▸ Data:
## Start
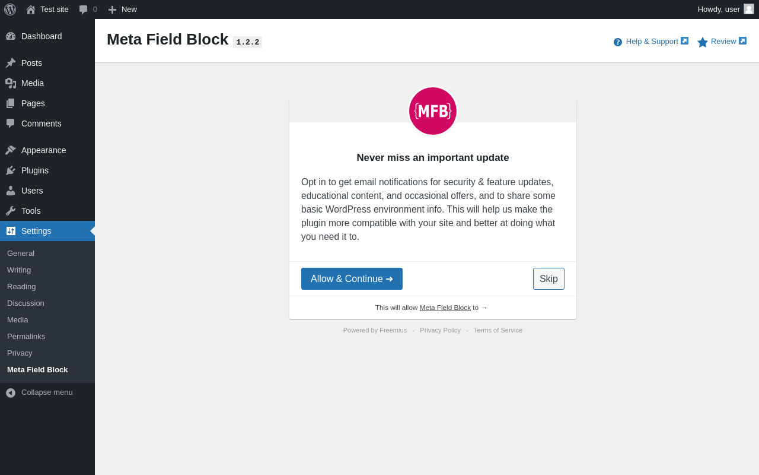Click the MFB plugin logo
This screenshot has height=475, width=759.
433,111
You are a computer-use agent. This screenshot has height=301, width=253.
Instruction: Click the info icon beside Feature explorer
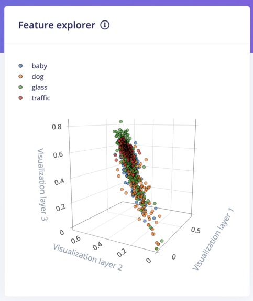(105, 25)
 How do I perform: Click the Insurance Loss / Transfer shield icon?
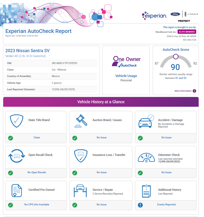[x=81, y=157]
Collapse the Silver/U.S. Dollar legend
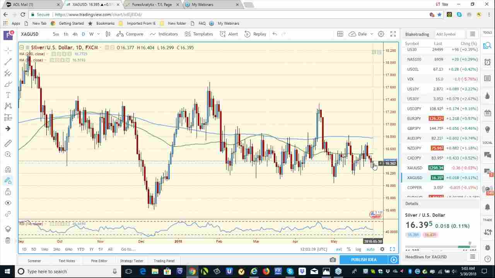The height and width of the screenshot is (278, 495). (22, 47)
## End
## Start
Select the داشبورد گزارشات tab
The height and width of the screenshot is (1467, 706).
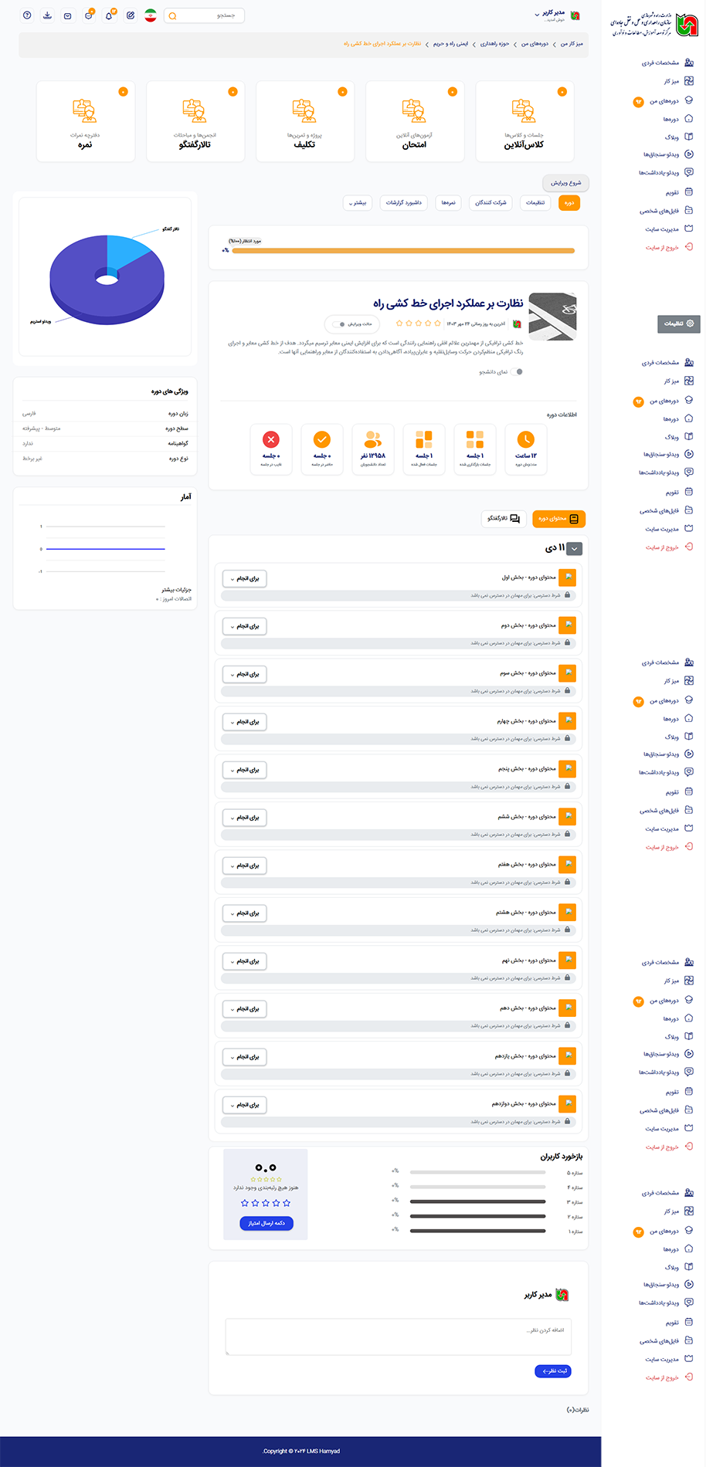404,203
## End
▸ Your objective: Return, word for word, the lines of the records above, starting at the line that contains "Click the MFB plugin logo" and ending with the line that contains "[x=81, y=157]". Omit the pictures from your answer.

▸ Answer to the problem:
Click the MFB plugin logo
This screenshot has height=475, width=759.
433,111
You are a computer-use agent. This screenshot has height=301, width=253.
Instruction: Click the info icon beside Feature explorer
(105, 25)
 How do I perform: Click the Insurance Loss / Transfer shield icon?
[x=81, y=157]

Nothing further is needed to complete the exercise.